I Hope My Voice Doesn’t Skip by Alicia Cook is the Poets second complete collection of poetry. Cook earned her Bachelor’s Degree in English Literature in 2008 and her MBA in 2012. She is employed as the Associate Director of Communications at Saint Peter’s University. Cook is a freelance writer for multiple publications and a content writer for The Asbury Insider. She is also an activist fighting the heroin epidemic.
This is the second collection of Alicia Cook’s poems I have read. The first being Stuff I’ve Been Feeling Lately. Like that book, I found the first section much better than the first. The first section of this book consists of poems that are longer and better written than the current tended of “internet sensation poets” but have the same message that may seem a bit trite to mature readers and readers of poetry. To keep with the poet’s musical theme most of the first section, EP, is bubblegum pop music. That is not to say that they are all trite. “Sunday Morning Cartoons” and “I Am Sorry for Your Loss” carry a strong message but seem more like musings than poetry. “The ’90s Seem So Long Ago” is the hit in this first section. Although I am not nostalgic for the ’90s I feel the same about the ’70s.
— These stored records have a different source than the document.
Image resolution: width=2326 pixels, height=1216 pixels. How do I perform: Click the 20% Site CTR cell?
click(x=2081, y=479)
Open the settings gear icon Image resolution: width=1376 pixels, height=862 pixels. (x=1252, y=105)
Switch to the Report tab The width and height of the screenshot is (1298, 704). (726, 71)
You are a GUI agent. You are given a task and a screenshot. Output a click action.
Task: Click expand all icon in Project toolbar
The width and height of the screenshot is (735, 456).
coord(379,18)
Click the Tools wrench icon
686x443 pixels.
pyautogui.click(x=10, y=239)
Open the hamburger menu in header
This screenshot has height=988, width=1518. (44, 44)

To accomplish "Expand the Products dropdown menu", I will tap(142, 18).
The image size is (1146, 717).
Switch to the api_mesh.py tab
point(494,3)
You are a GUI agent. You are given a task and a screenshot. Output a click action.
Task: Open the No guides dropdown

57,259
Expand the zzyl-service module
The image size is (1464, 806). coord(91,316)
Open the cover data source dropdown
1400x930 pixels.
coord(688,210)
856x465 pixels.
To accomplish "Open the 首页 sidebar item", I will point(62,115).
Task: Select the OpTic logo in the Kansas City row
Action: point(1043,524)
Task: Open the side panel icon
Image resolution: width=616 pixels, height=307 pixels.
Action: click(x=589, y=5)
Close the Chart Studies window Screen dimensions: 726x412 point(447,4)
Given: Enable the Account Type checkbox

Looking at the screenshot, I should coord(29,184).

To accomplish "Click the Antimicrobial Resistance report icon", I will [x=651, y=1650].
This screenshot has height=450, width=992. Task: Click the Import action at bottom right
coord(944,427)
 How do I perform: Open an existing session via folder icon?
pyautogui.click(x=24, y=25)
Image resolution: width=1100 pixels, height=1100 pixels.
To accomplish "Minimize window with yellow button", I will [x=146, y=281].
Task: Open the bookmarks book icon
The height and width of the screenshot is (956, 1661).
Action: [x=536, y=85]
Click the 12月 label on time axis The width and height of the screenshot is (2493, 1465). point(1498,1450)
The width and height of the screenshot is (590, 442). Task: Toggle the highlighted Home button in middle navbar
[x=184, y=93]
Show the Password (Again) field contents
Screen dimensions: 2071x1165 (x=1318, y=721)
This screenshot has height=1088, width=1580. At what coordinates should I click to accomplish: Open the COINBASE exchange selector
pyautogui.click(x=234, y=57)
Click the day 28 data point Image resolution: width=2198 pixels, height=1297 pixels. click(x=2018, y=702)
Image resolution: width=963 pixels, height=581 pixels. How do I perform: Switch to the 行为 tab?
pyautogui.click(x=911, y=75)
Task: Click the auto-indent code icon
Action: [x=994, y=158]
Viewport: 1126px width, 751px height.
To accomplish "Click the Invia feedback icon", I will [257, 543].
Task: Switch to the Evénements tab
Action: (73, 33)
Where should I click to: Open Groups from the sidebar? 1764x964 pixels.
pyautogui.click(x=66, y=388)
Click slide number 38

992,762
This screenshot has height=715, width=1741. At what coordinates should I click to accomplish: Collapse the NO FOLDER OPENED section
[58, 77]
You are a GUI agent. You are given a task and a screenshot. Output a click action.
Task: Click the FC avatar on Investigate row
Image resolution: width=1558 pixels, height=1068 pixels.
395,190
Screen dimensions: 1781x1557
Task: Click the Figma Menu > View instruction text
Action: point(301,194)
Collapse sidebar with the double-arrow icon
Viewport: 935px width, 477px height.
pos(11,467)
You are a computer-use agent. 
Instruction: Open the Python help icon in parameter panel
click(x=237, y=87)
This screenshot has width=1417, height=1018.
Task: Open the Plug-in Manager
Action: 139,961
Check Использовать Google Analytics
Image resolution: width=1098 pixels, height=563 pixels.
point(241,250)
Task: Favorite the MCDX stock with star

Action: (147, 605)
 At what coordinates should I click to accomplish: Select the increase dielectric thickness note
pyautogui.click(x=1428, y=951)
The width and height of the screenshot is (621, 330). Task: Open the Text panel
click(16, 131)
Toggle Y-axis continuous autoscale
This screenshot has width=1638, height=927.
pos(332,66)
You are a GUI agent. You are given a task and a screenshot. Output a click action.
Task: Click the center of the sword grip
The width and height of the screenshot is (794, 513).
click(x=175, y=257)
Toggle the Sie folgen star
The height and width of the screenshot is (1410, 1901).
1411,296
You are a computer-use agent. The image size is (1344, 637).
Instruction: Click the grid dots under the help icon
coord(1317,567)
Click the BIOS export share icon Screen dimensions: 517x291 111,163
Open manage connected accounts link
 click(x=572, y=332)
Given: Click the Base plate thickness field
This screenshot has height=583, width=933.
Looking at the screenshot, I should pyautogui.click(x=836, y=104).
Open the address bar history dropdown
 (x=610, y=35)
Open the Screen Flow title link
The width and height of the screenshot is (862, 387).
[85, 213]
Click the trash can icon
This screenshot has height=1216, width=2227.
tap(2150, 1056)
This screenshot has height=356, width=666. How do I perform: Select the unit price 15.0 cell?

The second section titled LP is the album rock of the collection and varies between rock and arena rock. What initially impressed me in this collection were the links to the poet reading of her poems. This is especially helpful in learning how the poet reads her poems, rhythm, speed, infections. However, the links that are active, before the release, are by cafe/folk style musicians singing the poem, or is it now a song? It’s a nice touch but not a poetry reading; it does, however, keep with the musical theme of Cook’s collections. The two poems that stood out were “Ten Little Girls”, which is the rewording of “Ten Little Indians”, and “Transitions”. “Transitions” stands alone as being a well written traditional poem in this collection.
Again, Cook provides hit and miss writing for me. Where she writes poetry she writes well. Most of the collection seems to follow along the lines of the current trend of young “poets” that write feelings without form. I understand the popularity of this writing with the younger generation’s preference for brevity in communications and society’s sound bite attention span. Cook can write poetry when she wants to. I just wish she would concentrate more on writing poetry.